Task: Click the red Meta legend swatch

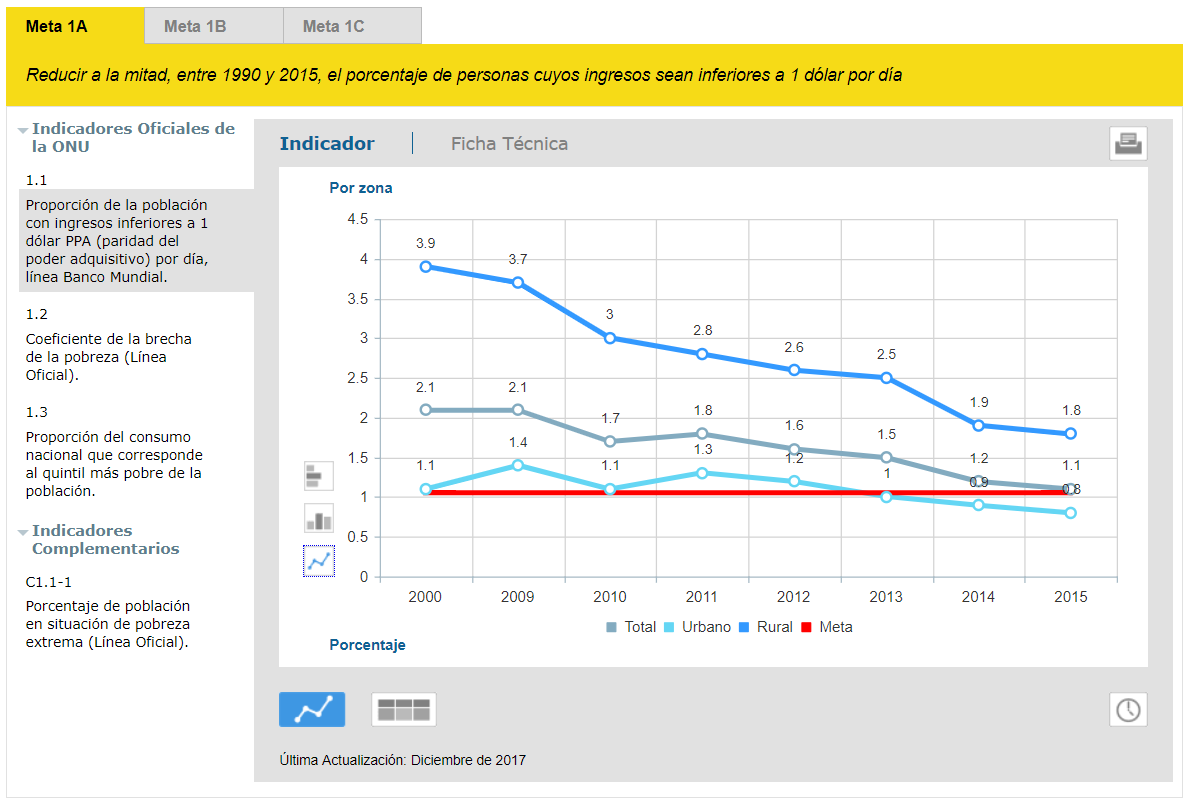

--

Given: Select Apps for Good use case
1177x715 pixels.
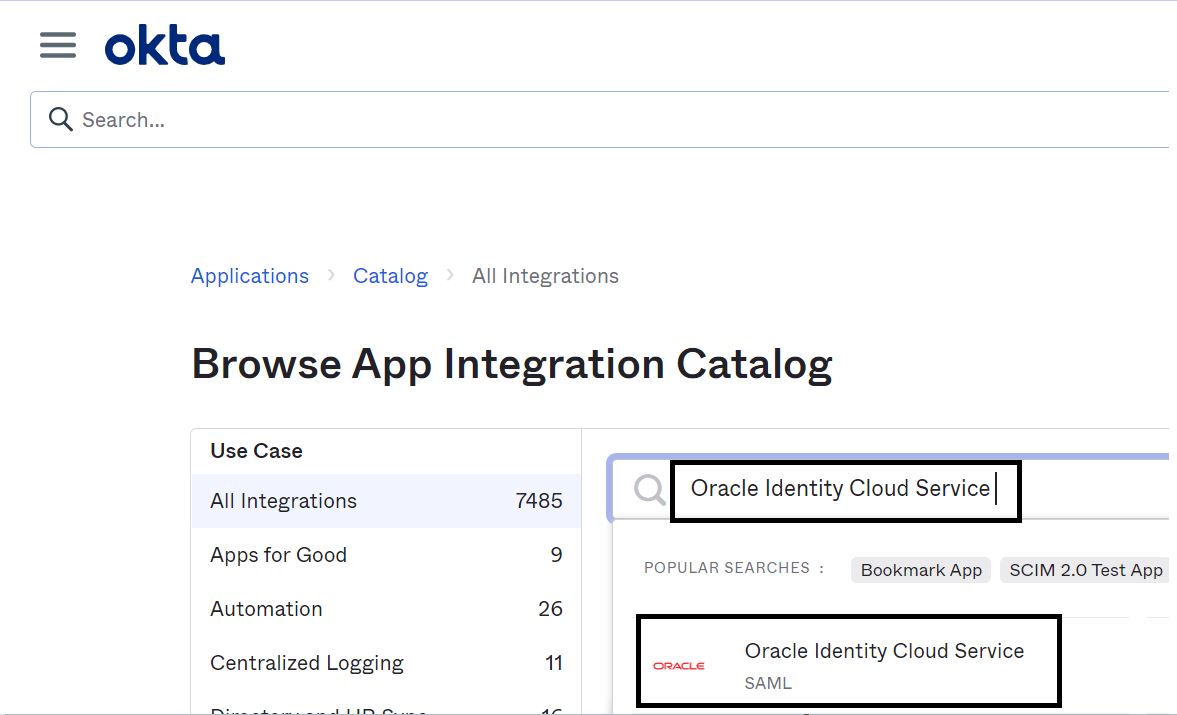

==

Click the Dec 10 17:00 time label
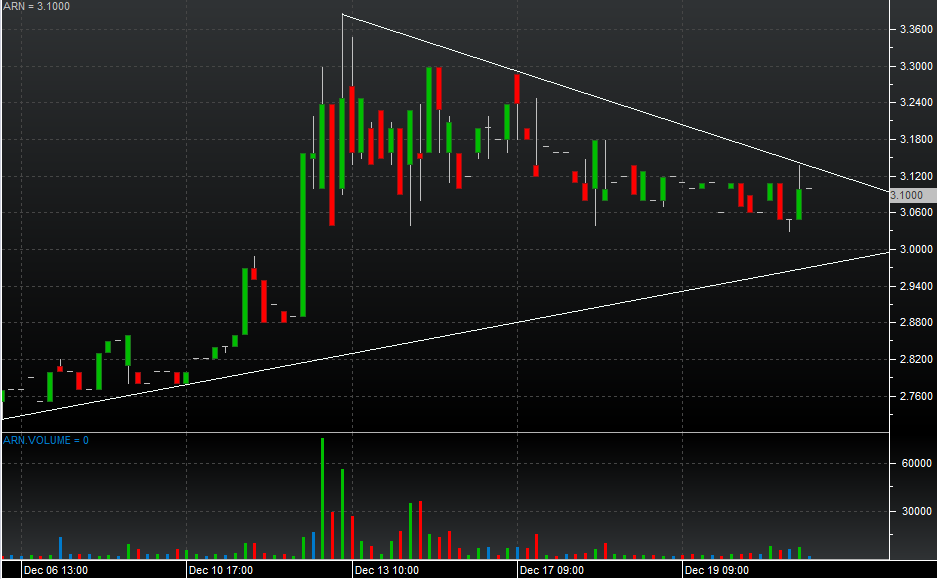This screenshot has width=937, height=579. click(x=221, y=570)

Exercise aim: Return only the stretch of the material above from the line holding "Given: Select Apps for Good use case" through the line holding "1177x715 pixels.", copied exactly.

Reply:
Given: Select Apps for Good use case
1177x715 pixels.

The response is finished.